Сетевое издание
Современные проблемы науки и образования
ISSN 2070-7428
"Перечень" ВАК
ИФ РИНЦ = 1,006

СПОСОБЫ ОРГАНИЗАЦИИ СОЦИАЛЬНО-НРАВСТВЕННОГО СОДЕРЖАНИЯ И ВНУТРЕННЯЯ ФОРМА ПОВЕСТИ МИХАИЛА АЛЕКСЕЕВА «КАРЮХА»

Челюканова О.Н. 1
1 Федеральное государственное автономное образовательное учреждение высшего образования «Нижегородский государственный университет им. Н.И. Лобачевского» Арзамасский филиал
В статье Челюканова О.Н. рассматривает синтез повествовательных и лирических форм в повести М.А. Алексеева «Карюха». Автор статьи убедительно доказывает, что жанровый синтез в повести выполняет важную смыслообразующую функцию, позволяющую писателю художественно воссоздать на страницах своего произведения разные плоскости жизни, изобразить одни и те же предметы и явления одновременно с двух разных точек зрения: возвышенно-поэтической и реально-прозаической, – и тем самым значительно расширяя художественные возможности искусство слова. Сосуществование в художественном мире повести архетипов и сказочных образов создают особый символический план повествования. Символы укрупняют повествование, позволяют в частной истории усмотреть бытийные значения, побуждающие «жанровую зарисовку» поставить в ряд произведений русских классиков.
стиль
жанровый синтез
лиризация прозы
символ
сказка
поэзия
миф
1. Алексеев М. Карюха // Библиотека мировой литературы для детей. – М.: Дет. лит., 1985. – 574 с.
2. Купер Дж.
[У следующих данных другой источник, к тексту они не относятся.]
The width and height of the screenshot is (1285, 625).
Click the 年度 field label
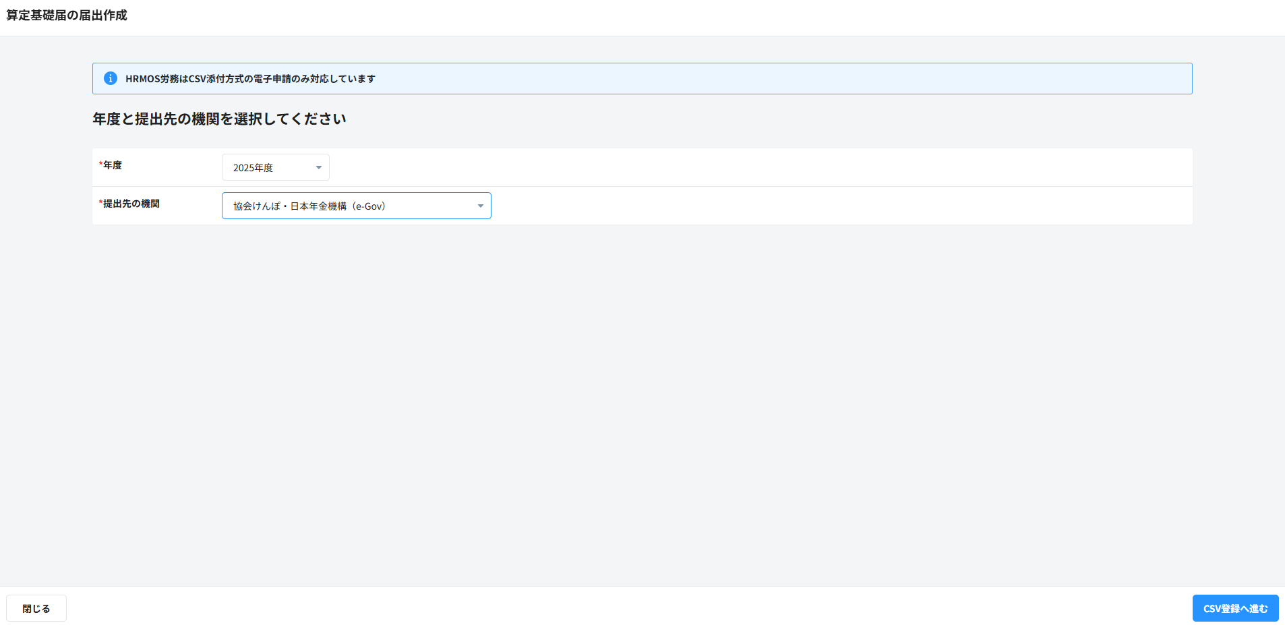tap(113, 165)
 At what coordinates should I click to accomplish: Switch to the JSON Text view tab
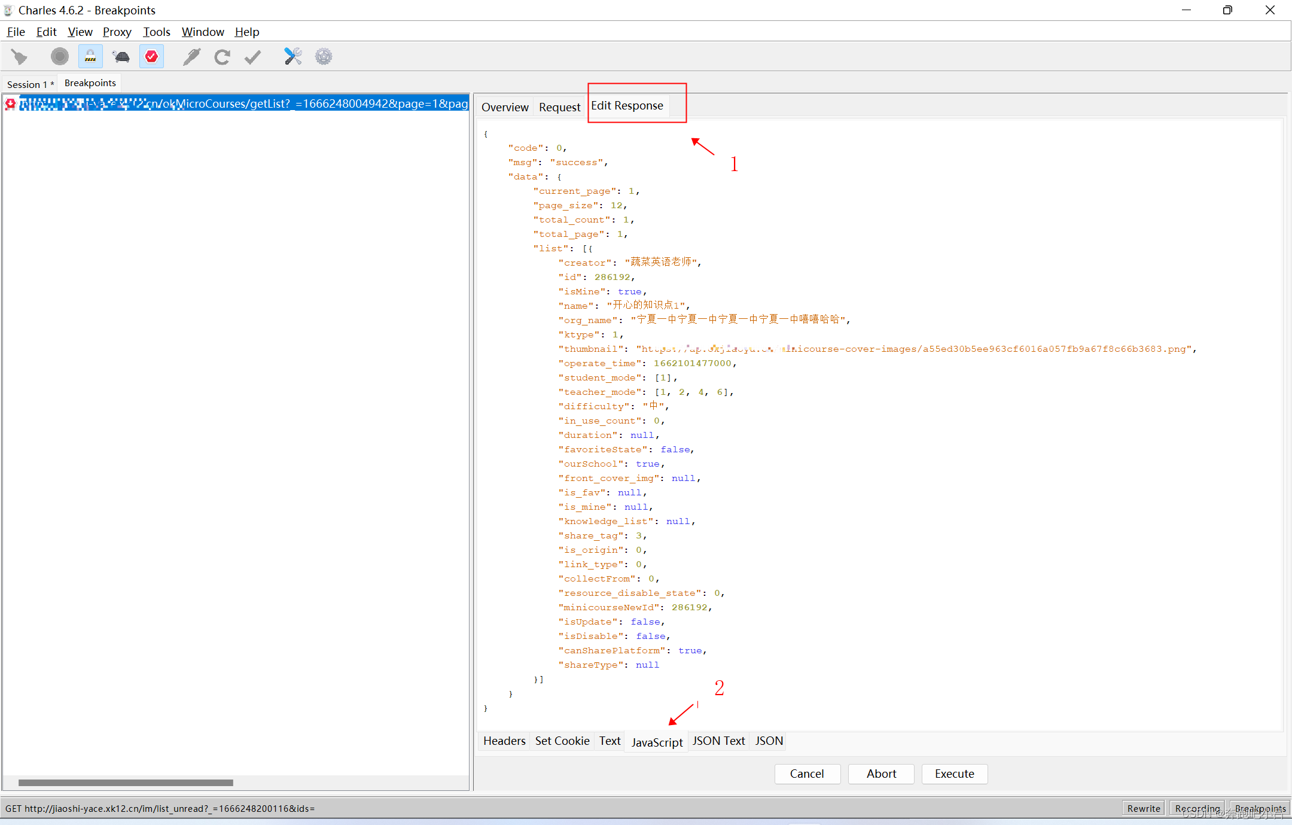718,741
Энциклопедия символов. – М.: Ассоциация Духовного Единения «Золотой Век», 1995. – 401 с.
3. Лотман Ю.М. Сюжетное пространство русского романа// Лотман Ю.М. В школе поэтического слова: Пушкин. Лермонтов. Гоголь. – М.: Просвещение, 1988. – 352 с.
4. Мелетинский E. M. Поэтика мифа. – М.: Наука, 1976. – 407 с.
5. Минералова И.Г. Русская литература серебряного века. Поэтика символизма. – М.: Изд-во Литературного института им. А.М. Горького, 1999. – 226 с.
6. Топоров В.Н. Пространство и текст // Текст: семантика и культура. – М., 1983. – С. 227-284.
Особенности стиля повести Михаила Алексеева «Карюха» (1967), вошедшей в круг детского и юношеского чтения, обусловлены, с одной стороны, ее центральным образом, эмоционально-лирической доминантой произведения, порождающей ее полифоничность, а с другой - синтезом мифологических и народно-поэтических смыслов, во многом определяющим построение сюжета, архитектонику вообще, характерное содержание частностей, подробностей, деталей. Сосуществование в художественном мире повести архетипов и сказочных образов создают особый символический план повествования. Символы укрупняют повествование, позволяют в частной истории усмотреть бытийные значения, побуждающие «жанровую зарисовку» поставить в ряд произведений русских классиков.

Ориентация автора на мифологическую основу образного строя - характерная черта художественного мира М. Алексеева. Е.М. Мелетинский отмечает: «"Мифологизм" является характерным явлением литературы XX в. и как художественный прием, и как стоящее за этим приемом мироощущение». По мнению ученого, пафос мифологизма XX «в выявлении неких неизменных, вечных начал, позитивных или негативных, просвечивающих сквозь поток эмпирического быта и исторических изменений. Мифологизм повлек за собой выход за социально-исторические и пространственно-временные рамки» [4]. Нравственный, эстетический, познавательный потенциал мифа Михаил Алексеев использовал в повести на разных уровнях - концептуальном, композиционном, языковом, на уровне подтекста и детали.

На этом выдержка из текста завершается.